__Work to be completed__:
Pick out every line below that contains the word "dropdown". Case counts.

__Raw records__:
::::::::

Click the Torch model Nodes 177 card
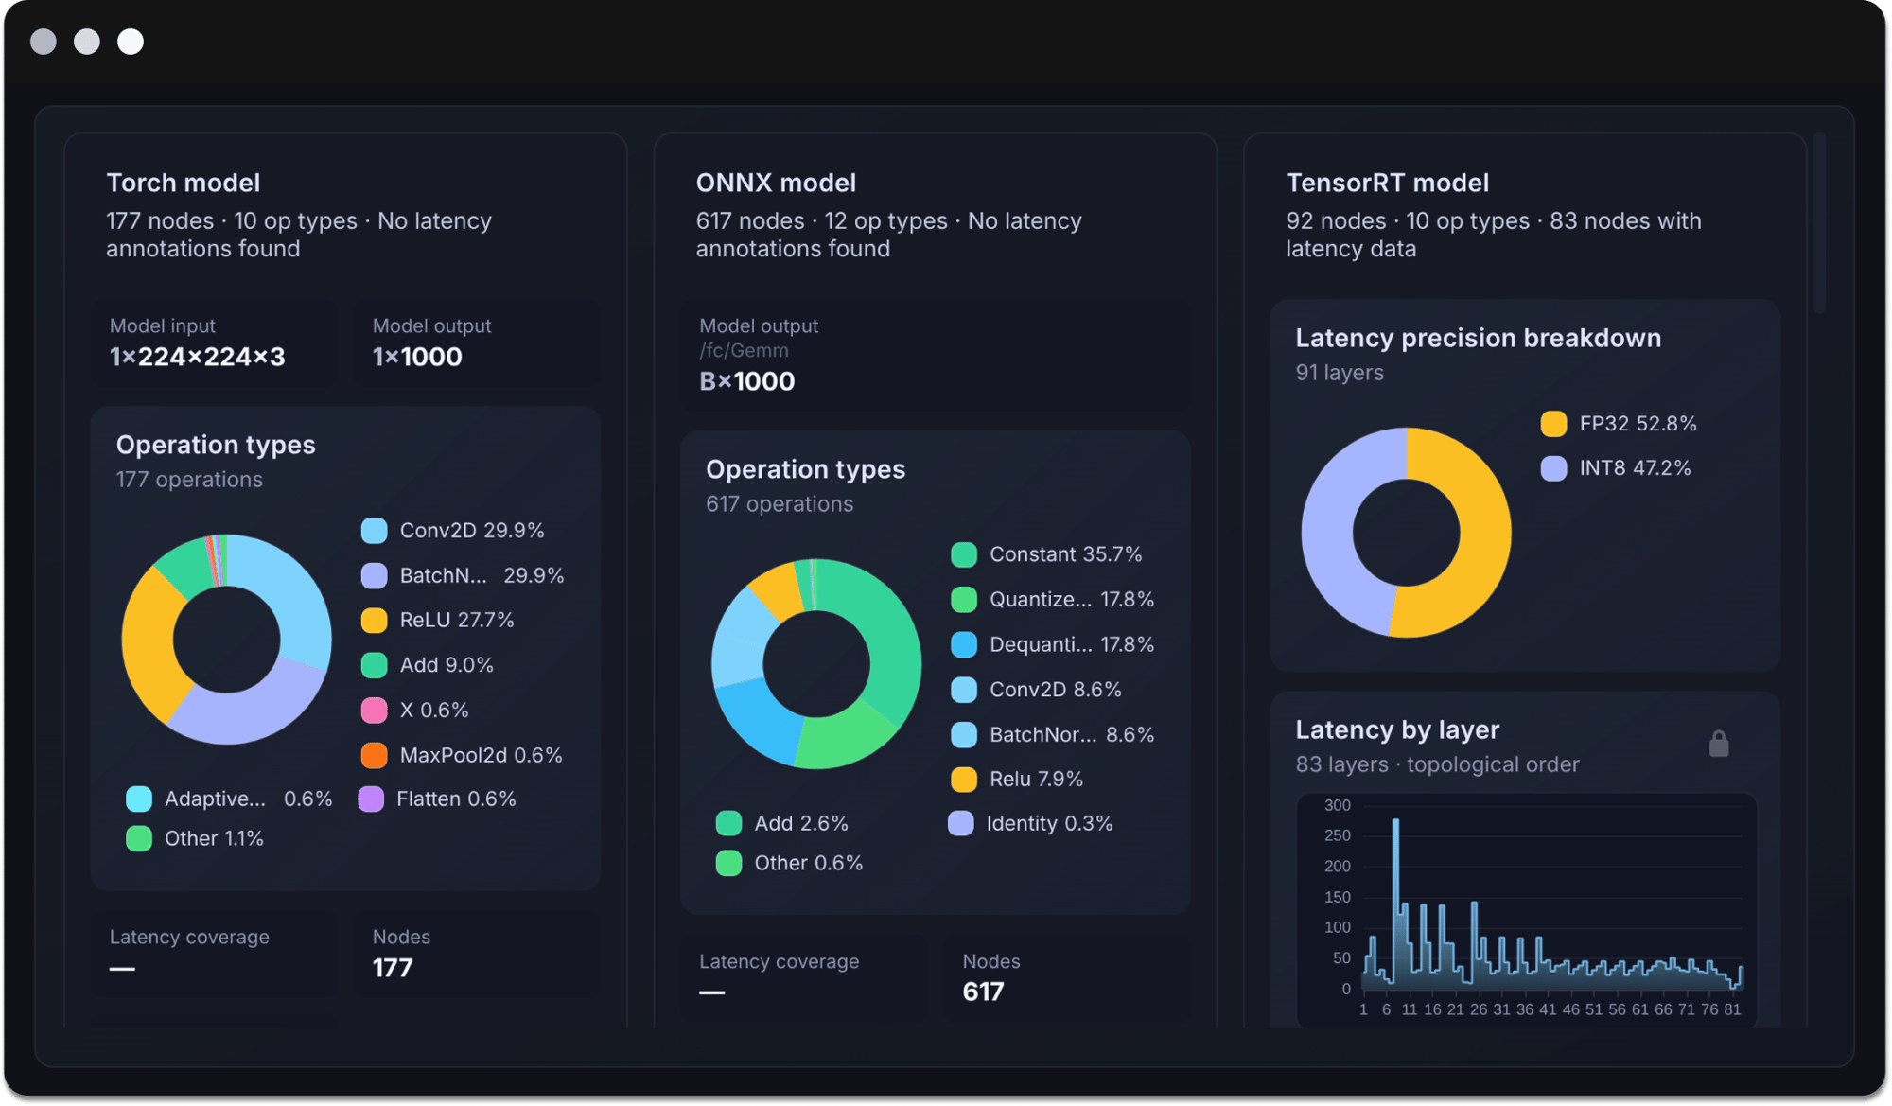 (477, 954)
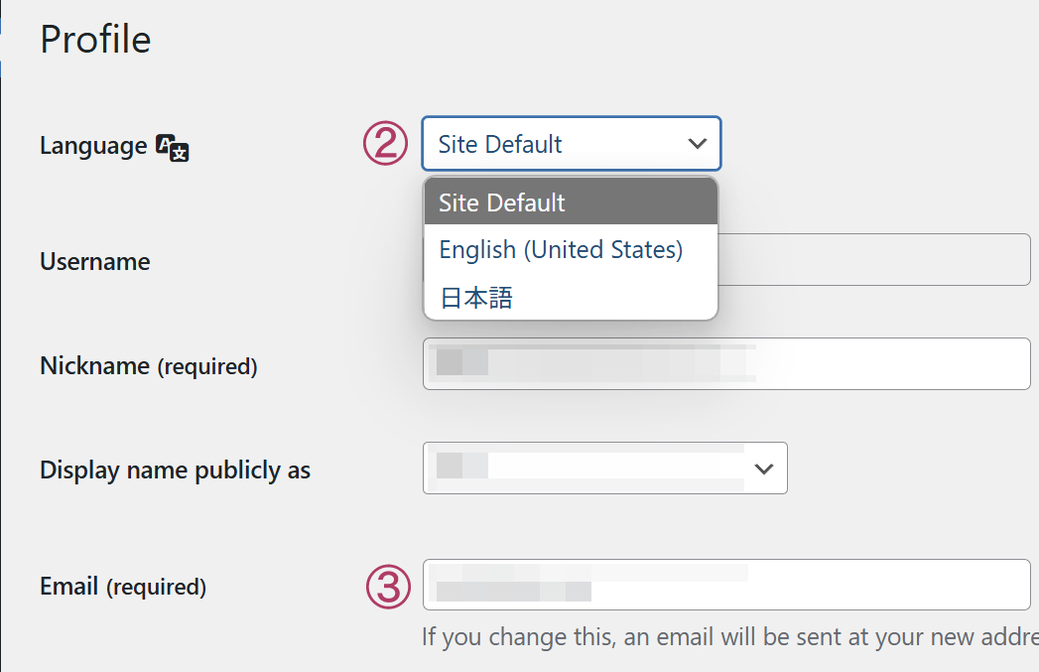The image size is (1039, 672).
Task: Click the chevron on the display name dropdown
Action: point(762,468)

::::::::

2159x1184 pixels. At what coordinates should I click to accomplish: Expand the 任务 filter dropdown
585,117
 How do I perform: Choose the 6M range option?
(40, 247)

::::::::

__Written solution__:
Task: Click the chevron on the display name dropdown
2159x1184 pixels. At what coordinates should I click to accomplish: Expand the 任务 filter dropdown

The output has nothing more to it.